*STATED GOAL 1:*
Report every line of the listing below that contains the word "height", counting only matches with the same capitalization.
***
I first met Tal when he requested a review of his new work, The Art of Fully Living. His back story intrigued me so much that I asked and he consented to an interview. A person buys a one-way ticket to Napal, India? Who does that? Tal did.

 

Q. Where do you write? Do you have a special room, shed, barn, special space for your writing? (please provide a photo/s of your shed, room, closet, barn….)  Or tell us about your ‘dream’ work space.

TG: I usually write at coffee places. Also, I wear earphones when I’m at my computer. Otherwise I can be easily distracted.

Gulf of Finland

Q. Do you have any special rituals when you sit down to write? (a neat work space, sharpened #2 pencils, legal pad, cup of tea, glass of brandy, favorite pajamas, etc.)

TG. Yes, I usually put my favorite music and almost instantly feel at ease.

Q. Could you tell us something about yourself that we might not already know?

A pathway in Nepal

TG: A few years back, I sold everything I had, packed a small backpack, and left on a one way ticket to Nepal. I thought I’ll spend 3-4 months but that trip turned to be a fateful encounter, eventually leading me to become a blogger, an entrepreneur, and travel and live abroad in various countries for more than than five years. In a nutshell, after a few months I felt the urge to experience freedom on a whole new level. I purposefully did not set an ending date and traveled on one-way tickets, which meant that I stayed in places as long as I wanted and moved to wherever I felt like going. The wealth of time and the richness of places provided me with a unique opportunity to look deeper and gain broader insights into life.
***
*STATED GOAL 2:*
Set down the passage of the interview above, starting with "I first met" and going on through "feel at ease.".

*SUPPLIED RECORDS:*
***
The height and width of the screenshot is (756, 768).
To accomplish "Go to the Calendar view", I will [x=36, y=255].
***
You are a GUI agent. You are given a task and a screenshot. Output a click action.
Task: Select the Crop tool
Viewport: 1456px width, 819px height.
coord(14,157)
***
*EXERCISE RESULT 1:*
The height and width of the screenshot is (756, 768).
Viewport: 1456px width, 819px height.

*EXERCISE RESULT 2:*
I first met Tal when he requested a review of his new work, The Art of Fully Living. His back story intrigued me so much that I asked and he consented to an interview. A person buys a one-way ticket to Napal, India? Who does that? Tal did.

 

Q. Where do you write? Do you have a special room, shed, barn, special space for your writing? (please provide a photo/s of your shed, room, closet, barn….)  Or tell us about your ‘dream’ work space.

TG: I usually write at coffee places. Also, I wear earphones when I’m at my computer. Otherwise I can be easily distracted.

Gulf of Finland

Q. Do you have any special rituals when you sit down to write? (a neat work space, sharpened #2 pencils, legal pad, cup of tea, glass of brandy, favorite pajamas, etc.)

TG. Yes, I usually put my favorite music and almost instantly feel at ease.